(Adds details on auto sector performance, comments from executives)
MEXICO CITY, Dec 6 (Reuters) - Mexican auto exports rose 12 percent in November compared with last year despite lower U.S. sales, the country's main auto industry group said on Wednesday, in a sign of the growing importance of alternatives to Mexico's main foreign market
Despite the rise in exports, it was the lowest growth rate since August, when exports fell 0.8 percent. Exports were driven by increased demand from Canada, Europe and Asia, compensating for a 1 percent decline in shipments to the United States.

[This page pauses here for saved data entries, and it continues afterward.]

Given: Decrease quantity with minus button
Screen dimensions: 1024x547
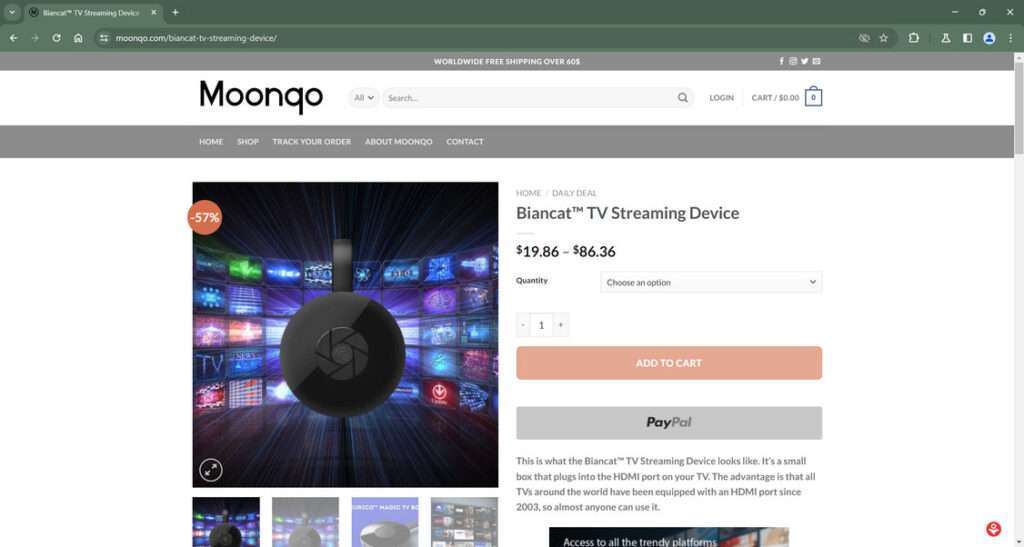Looking at the screenshot, I should [523, 325].
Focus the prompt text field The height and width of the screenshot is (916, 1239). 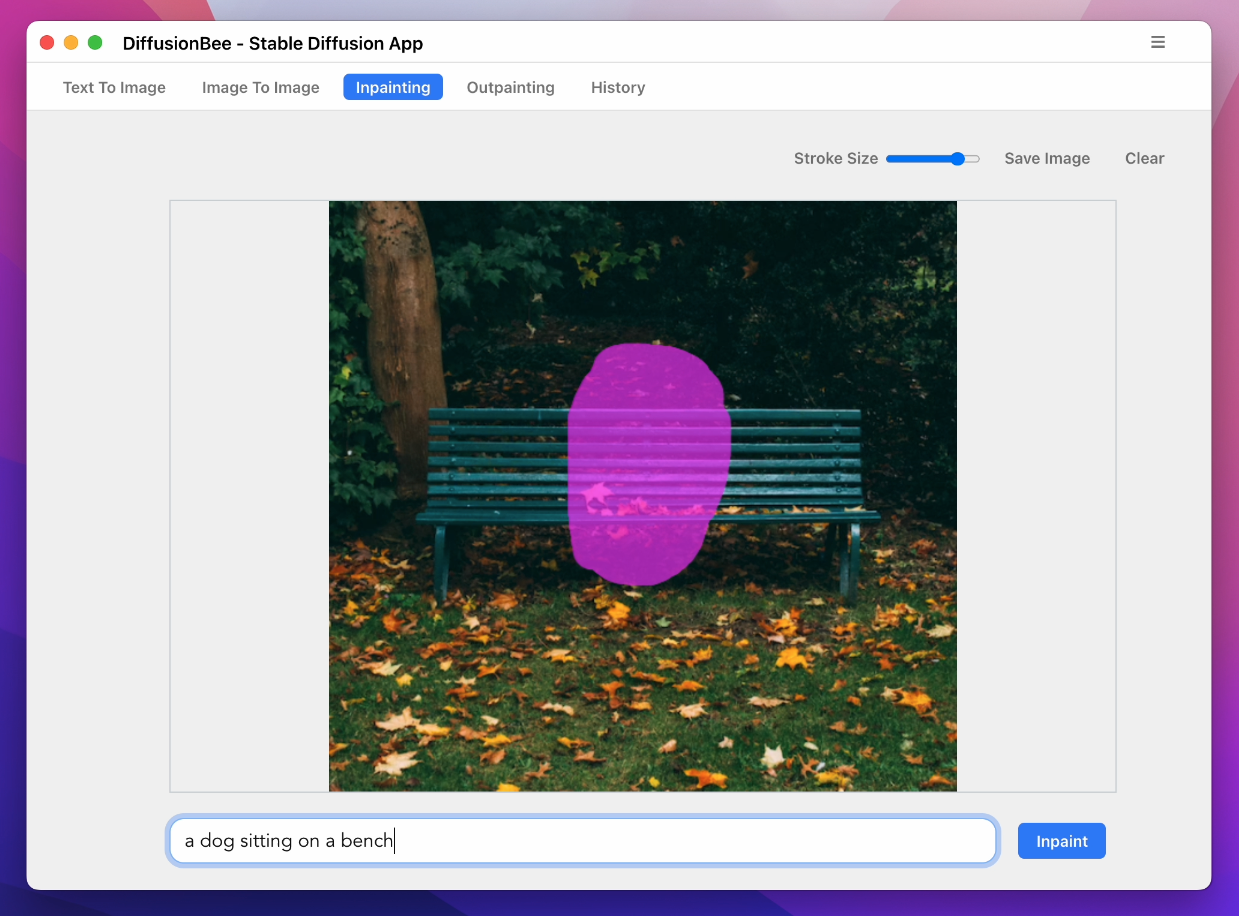coord(582,841)
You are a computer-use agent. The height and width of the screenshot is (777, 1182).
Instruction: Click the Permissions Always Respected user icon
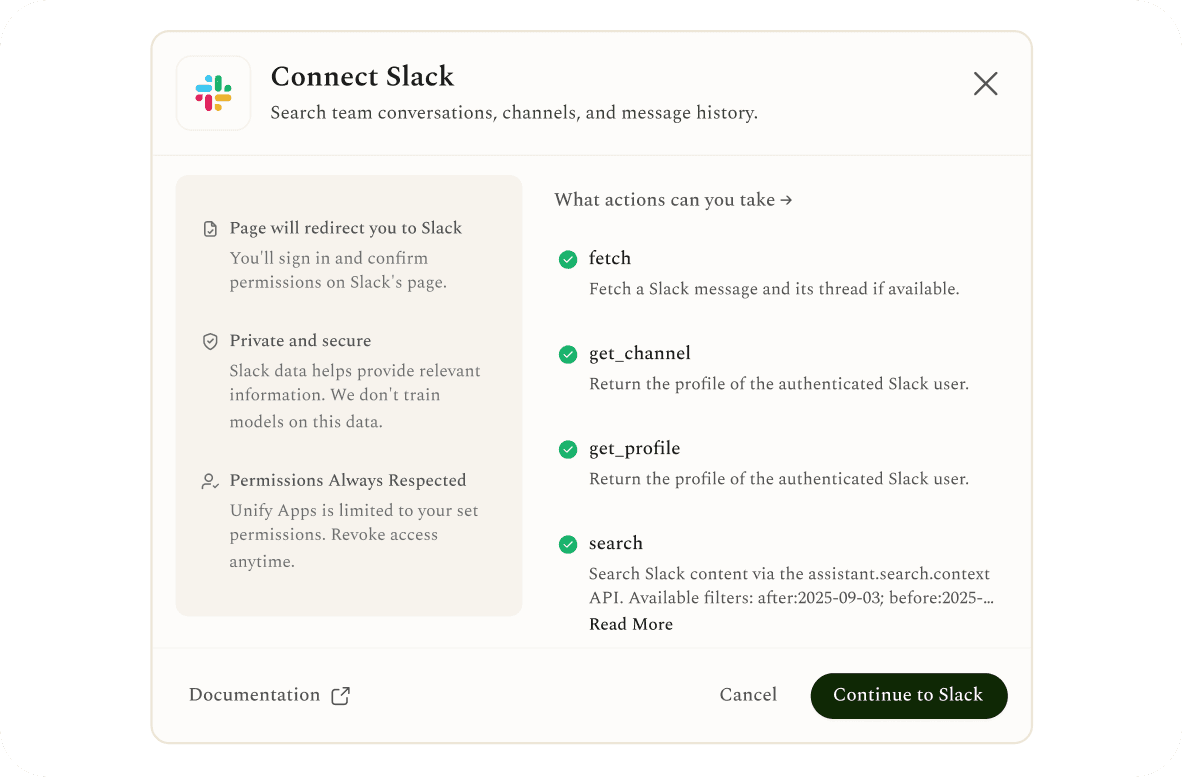tap(210, 481)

Eduardo Solis, president of the Mexican Automotive Industry Association, said it was too soon to say companies were looking for alternatives to exports to the United States, but that the numbers were evidence of Mexican industry's diversified markets.

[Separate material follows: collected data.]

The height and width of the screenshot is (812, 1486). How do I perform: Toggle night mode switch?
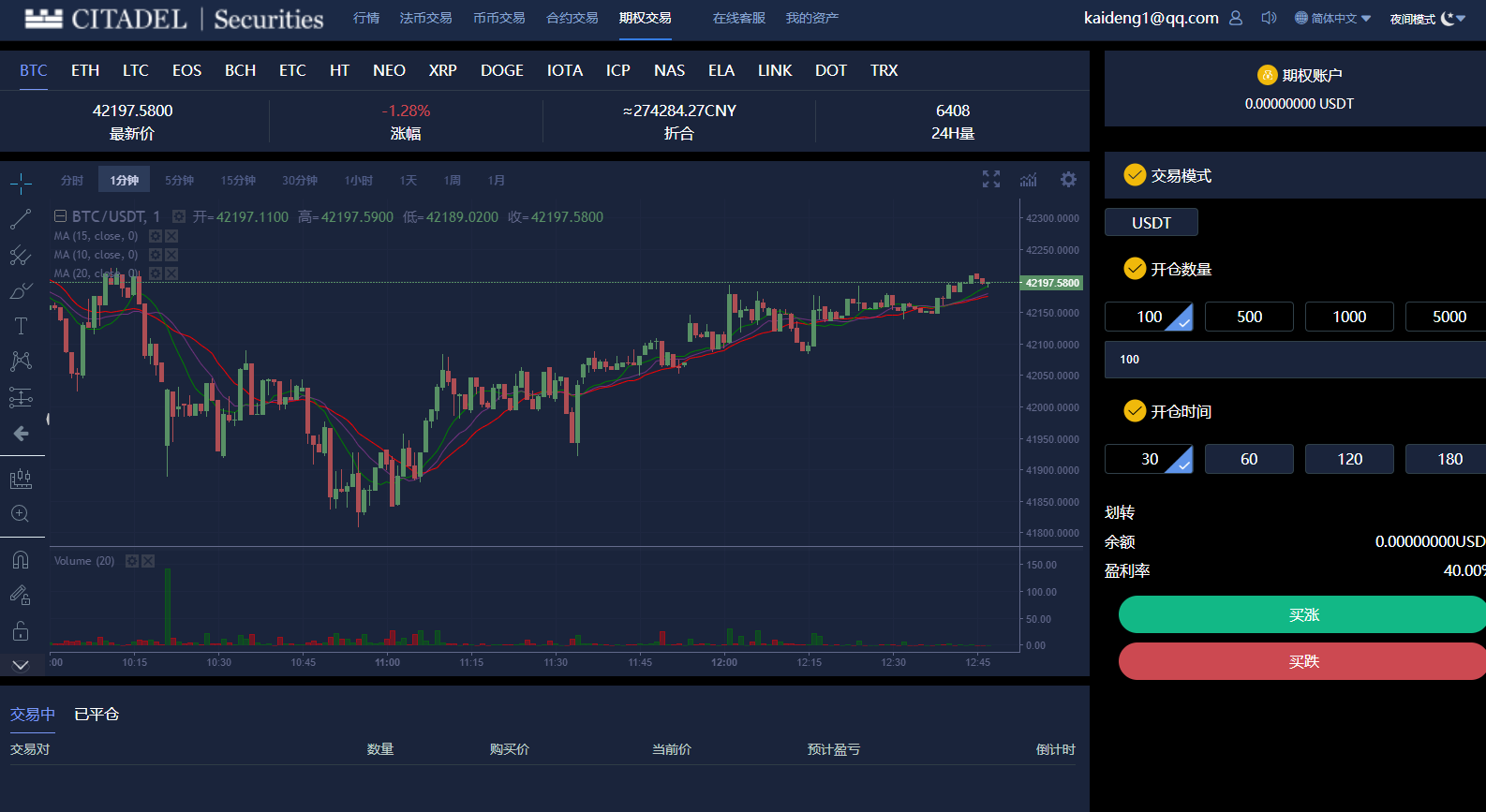[x=1453, y=18]
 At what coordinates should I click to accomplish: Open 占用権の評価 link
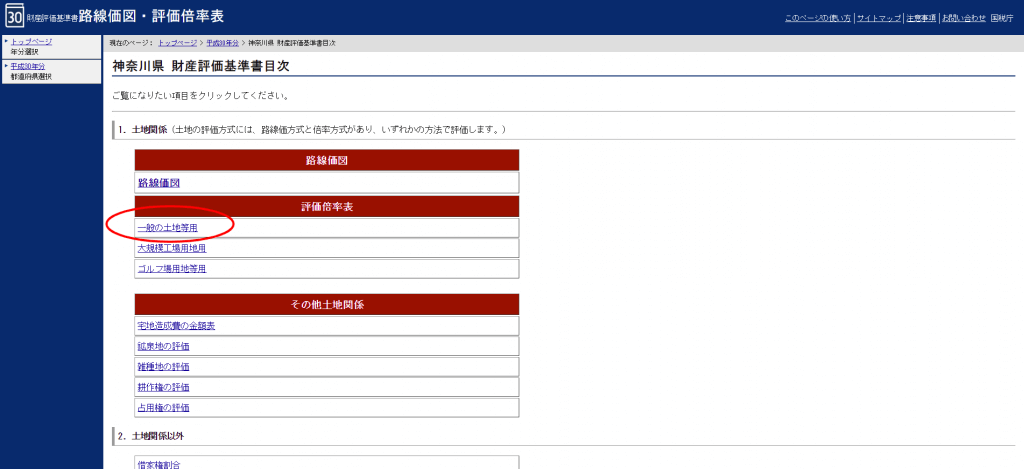pyautogui.click(x=163, y=408)
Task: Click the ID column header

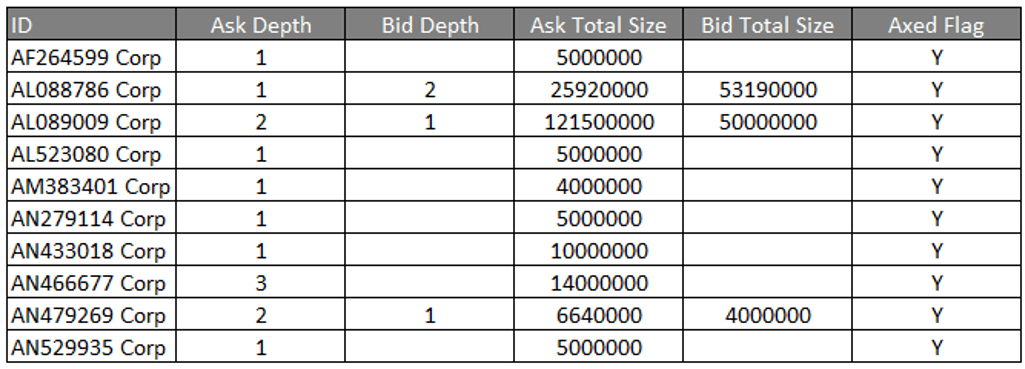Action: coord(92,25)
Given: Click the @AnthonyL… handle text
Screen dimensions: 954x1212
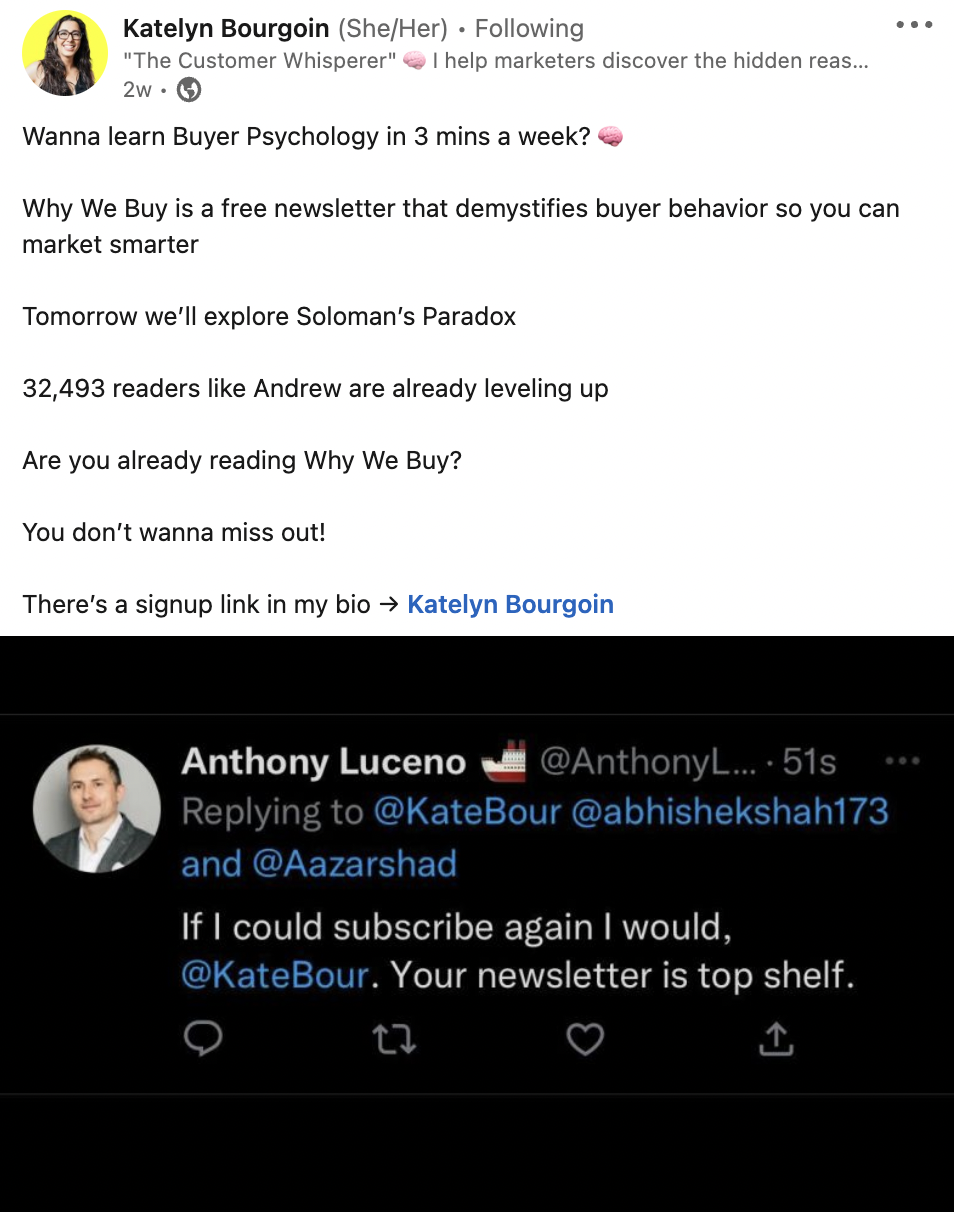Looking at the screenshot, I should [646, 763].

Domestic sales slumped 8.5 percent, although they are expected to stabilize next year, said Guillermo Rosales, deputy director of the Mexican association of automobile distributors (AMDA).
Mexico produced 332,449 light vehicles in November, a record for that month. Overall production was up 4.5 percent. Mexico's auto exports, which are primarily bound for the United States, rose to 274,520 vehicles in the month.
The auto sector has become a growth engine for the Mexican economy and an export hub due to the North American Free Trade Agreement (NAFTA). Manufacturers have been lured to the sector by cheaper labor and numerous free trade agreements.
But the industry has been plunged into uncertainty by U.S. President Donald Trump's threats to pull out of NAFTA if he cannot secure more favorable terms for the United States, particularly in the auto sector.
The Trump administration wants half of the content of all North American-built autos be produced in the United States and that the regional vehicle content requirement be increased to 85 percent from 62.5 percent.
Association President Solis criticized the proposal as "unachievable."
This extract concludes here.